Find the number of ways, four distinct piles of stones can be made with each pile containing at least 1 and not more than 9 stones, such that the nim-sum of the four piles is zero.
I could only think of, first selecting the three piles in 9 * 9* 9 ways and then filling the last pile with the required number. But then it is tedious to find the undesirable cases where the nim-sum of the first three exceeds 9 or is equal to 0. If there is another way or some coding required, pl tell me.
Here is an outline of what I would do:
If you had numbers 1 through 7, it would be much more convenient, right? You would do as you mentioned, and would only have to consider the undesirable cases where the first three piles add up to 0. This is also easier and there are not too many cases this way. Check it!

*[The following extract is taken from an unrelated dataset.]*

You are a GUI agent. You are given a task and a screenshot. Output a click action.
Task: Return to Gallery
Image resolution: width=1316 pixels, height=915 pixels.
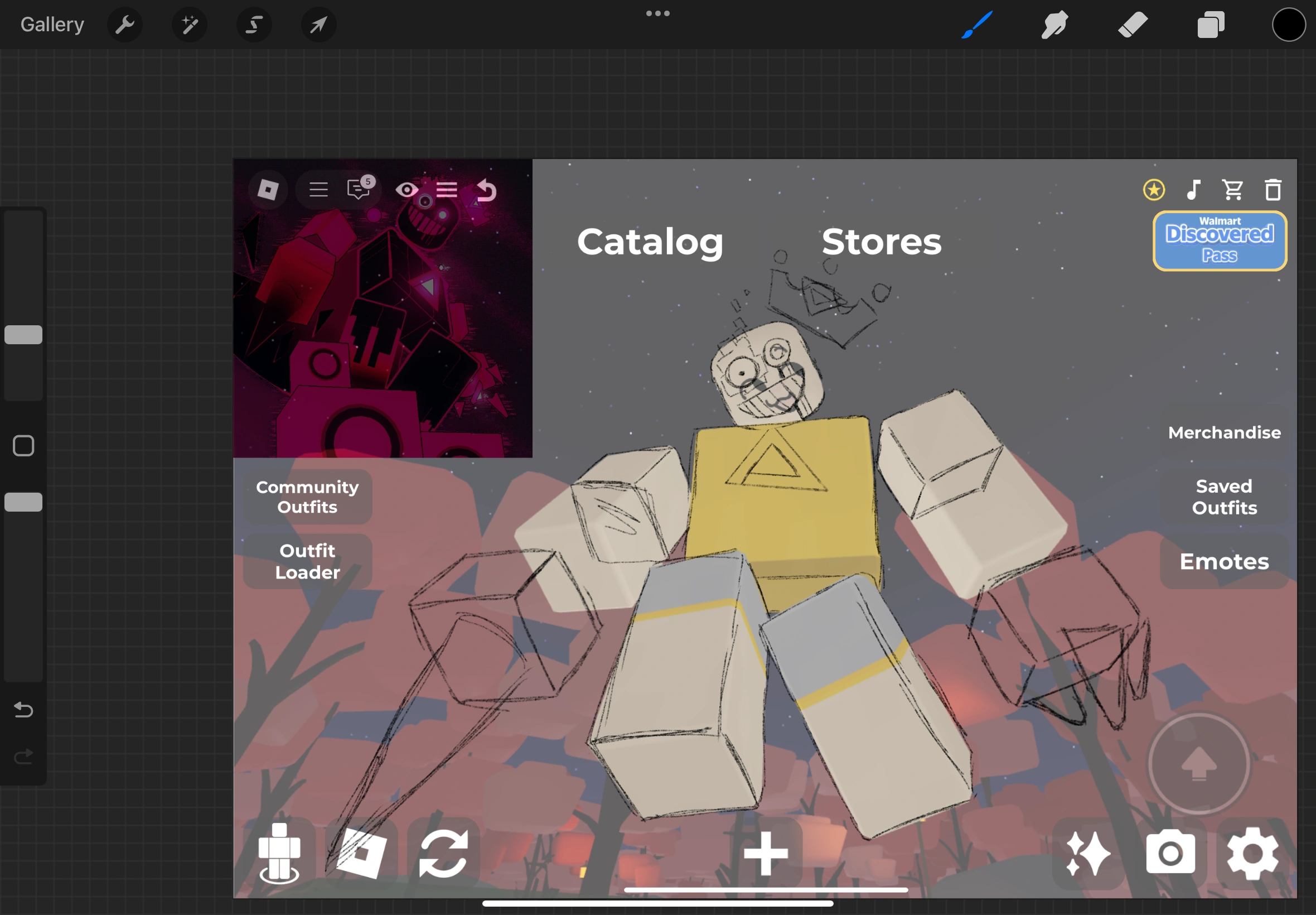(52, 25)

Now 8 and 9 are also allowed. If there is at least one of them, then there are at least two of them so that the leftmost digit adds up to zero. Distinguish cases (8,8), (8,9), (9,8), (9,9) as well as where all four are either 8 or 9. The latter cases are easy anyways, and the first cases should not be difficult either (2 piles remain and they should be in 1,...,7 and have some fixed nimsum).
Obviously add up the cases 1 and 2.
Can't guarantee this is the easiest way, but I think dealing with 8 and 9 is what makes this problem nontrivial!